In seminar this week we discussed Religion and Psychology, the Psychology of Religion, and Psychology in Dialogue with Religion. And of course Jung was prominent. One of the readings was his book

Aion

, which is an unbelievable ride through Jung's mind and ancient Gnostic sources (quoted from the original Latin and Greek patristic sources). Unlike Freud, Jung thought that the human psyche is by nature religious and that the journey of the transformation of the self (a process he calls

individuation

) is at the "mystical heart of all religions." He felt that life has a spiritual purpose, a meaning beyond material gain and goals. He writes, "Our main task is to discover and fulfill our deep innate potential, much as the acorn contains the potential to become the oak."
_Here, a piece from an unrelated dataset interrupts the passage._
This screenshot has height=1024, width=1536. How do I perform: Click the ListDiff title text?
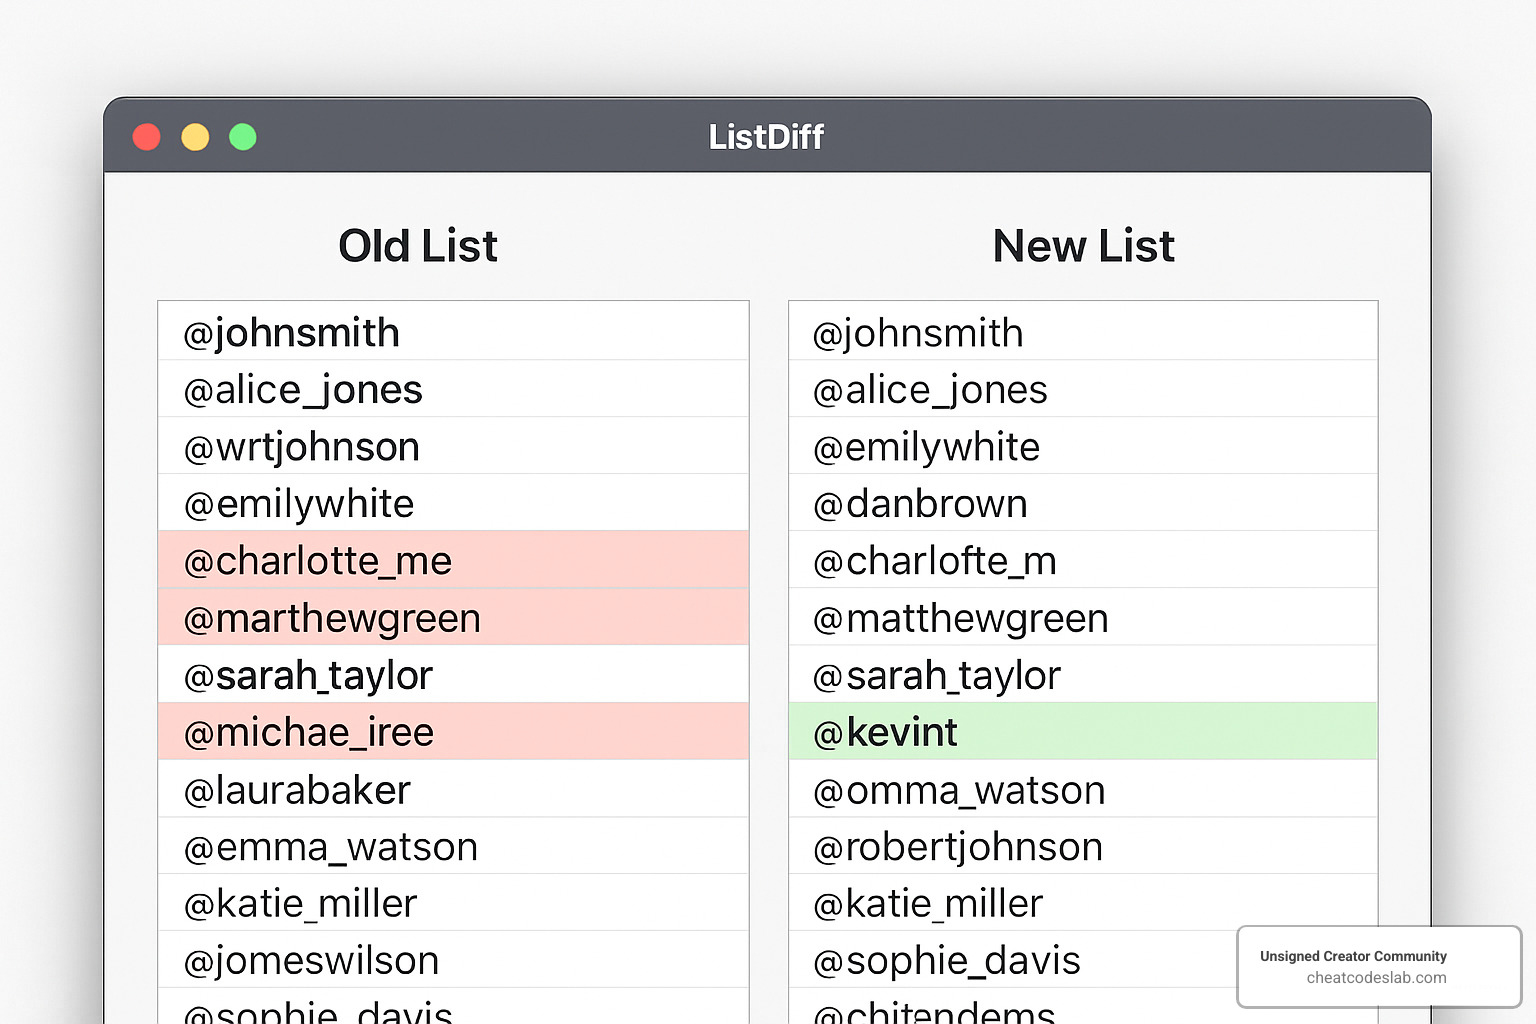[766, 136]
This transformative process involves the integration of the person's consciousness with the unconscious in order to stave off unhealthy psychic tendencies such as repression, projection, etc. Jung talked about this process in terms of the union of opposites, including the ego-personality with its shadow. He was particularly fond of the Gnostic mythology which proved to him the accuracy of his theories, for erupting in their mythology was the religious equivalent of his psychological descriptions. For instance, the Gnostic myth of a Father without quality of being who is unknowable, is the unconsciousness. He quotes Epiphanius: "In the beginning the Autopater contained in himself everything that is, in a state of unconsciousness." This manifests or becomes conscious through the generation of the Christ who represents for Jung the perfect human self.

The book reads as a set of psychological sermons filled with esoteric references from ancient sources. Although Jung tries again and again to suggest that "psychology is not metaphysics", it is hard to believe him when faced with a volume this saturated with Christian ideas that are attempting to explain a three-year period when Jung believed he encountered the unconsciousness and lived to tell about it.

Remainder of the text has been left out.